▸ **Description of the task**
From the forum thread below about mountain biking near Portland, reproduce word for word the part that starts with "thanks Jeff. Looked" and ends with "a bit better.".

▸ **Source text**
◆ ◆ ◆ ◆ ◆ ◆ ◆

# any MTB near Portland Ct.?



## mattm59 (Jun 3, 2011)

working on my boat Sunday, then I want to go MTB with my son and anyone who wants to join in. Thinking Cockaponsett but wondering if anything else is local to Portland and decent singletrack?


----------



## o3jeff (Jun 3, 2011)

Meshomasic State forest, place is huge and you probably need a guide or a good gps track to follow or else you will probably just be riding fire road aimlessly. I've only been there once but do want to get back again soon.


----------



## mattm59 (Jun 3, 2011)

thanks Jeff. Looked that up and also found Hurd State park, as well as a few other places. Turns out a guy i work with lives on the street where parking is for meshomasic...Think I'm going to check out Hurd, right on the river, which means I can keep my bearing a bit better.


----------



## MR. evil (Jun 3, 2011)

Millers pond is pretty close


----------



## mlctvt (Jun 6, 2011)

Hartman Park in Lyme isn't too far away.


----------



## mattm59 (Jun 6, 2011)

thanks guys. If Hurd is any indication of the other trails down that way, i'm going back for sure. Planning on a few weekends on the boat, mountain bikes packed, and hitting that area. Hurd was great; I wrote a review.


----------

◆ ◆ ◆ ◆ ◆ ◆ ◆

▸ **Information supplied**
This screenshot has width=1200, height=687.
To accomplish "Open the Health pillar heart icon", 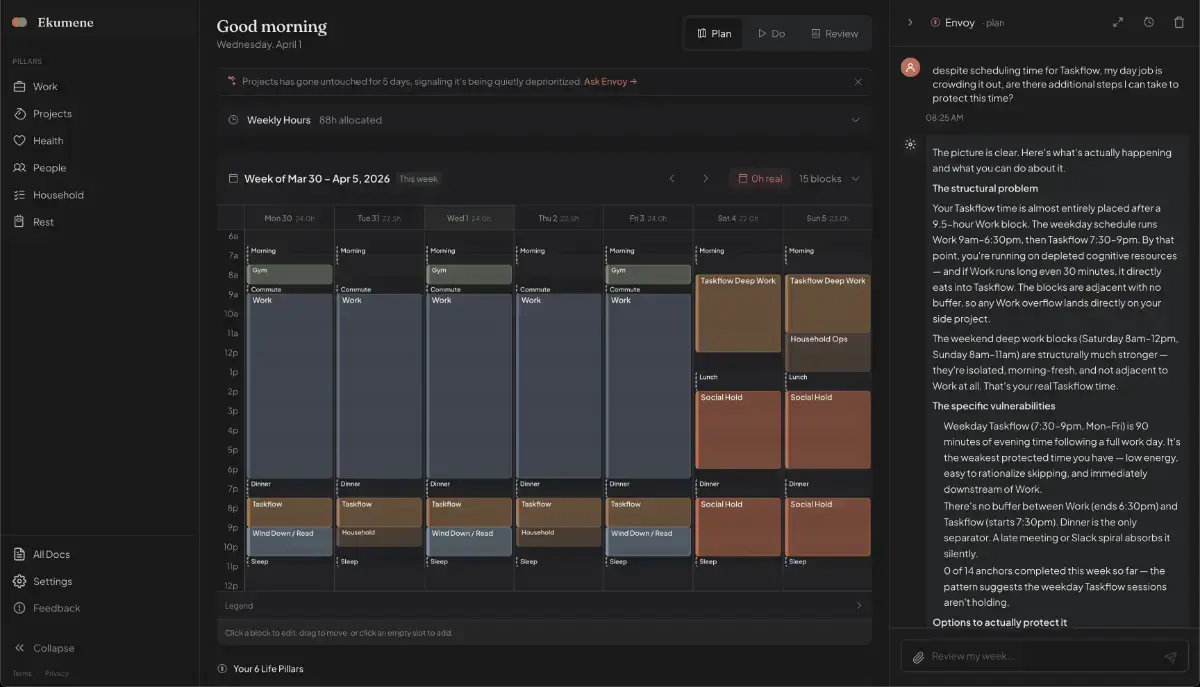I will pos(19,141).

◆ ◆ ◆ ◆ ◆ ◆ ◆

▸ **Solution for this task**
thanks Jeff. Looked that up and also found Hurd State park, as well as a few other places. Turns out a guy i work with lives on the street where parking is for meshomasic...Think I'm going to check out Hurd, right on the river, which means I can keep my bearing a bit better.